Civil rights activist DeRay Mckesson is writing a book. On the Other Side of Freedom: The Case for Hope, which will be published by Viking next September, examines “how deliberate oppression persists, how racial injustice strips our lives of promise, and how technology has added a new dimension to mass action and social change.”
The Washington Post is opening two new international bureaus, one in Hong Kong and another in Rome. The paper has also hired a second correspondent for its Mexico City bureau.
PEN America has awarded the PEN/Barbey Freedom to Write Award to Wa Lone and Kyaw Soe Oo, two Reuters journalists who were jailed in Myanmar for investigating and reporting on the Inn Din massacre.
Journalist Steve Coll talks about his new book, Directorate S.
USA Today has hired Nicole Carroll as the paper’s editor in chief. Carroll was most recently the vice president of news and editor of the Arizona Republic.

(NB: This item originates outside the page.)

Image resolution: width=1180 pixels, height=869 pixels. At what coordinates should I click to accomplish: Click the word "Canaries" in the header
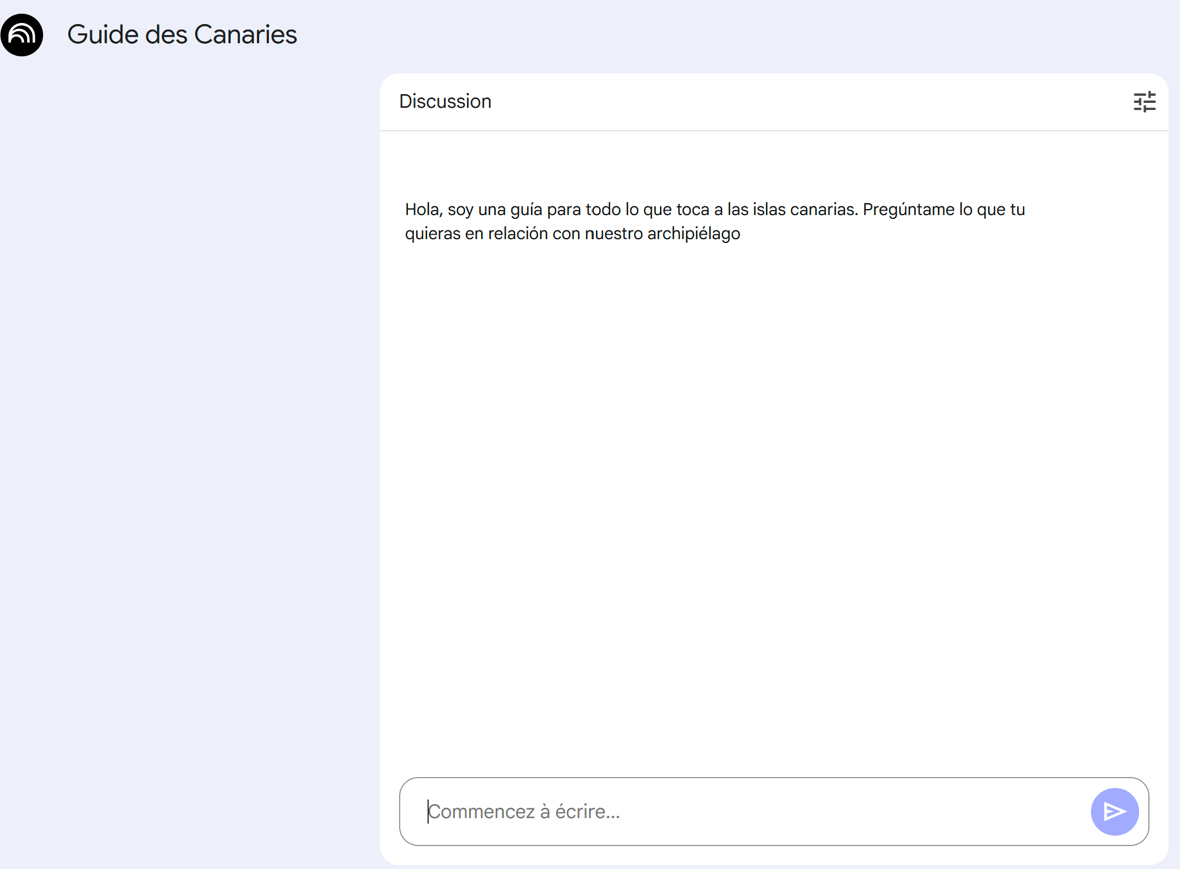tap(245, 35)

Evan Ramstad reflects on the difficulties in reporting on North Korea and the media savvy of the country’s leaders, most recently on display at the Winter Olympics in Pyeongchang. “To advance its message and control its image, the North Korean government combines outrageous behavior with draconian limits on media access. It also benefits from the willingness of competitive news organizations to lower their reporting standards in return for access to a place that is exotic, scary, bizarre and even entertaining,” he writes. “Unfortunately, often enough, it has been able to count on journalists’ shortcuts and short memories for some extra polishing of its reputation in the world.”
Tonight at McNally Jackson, Liza Featherstone presents her new book, Divining Desire.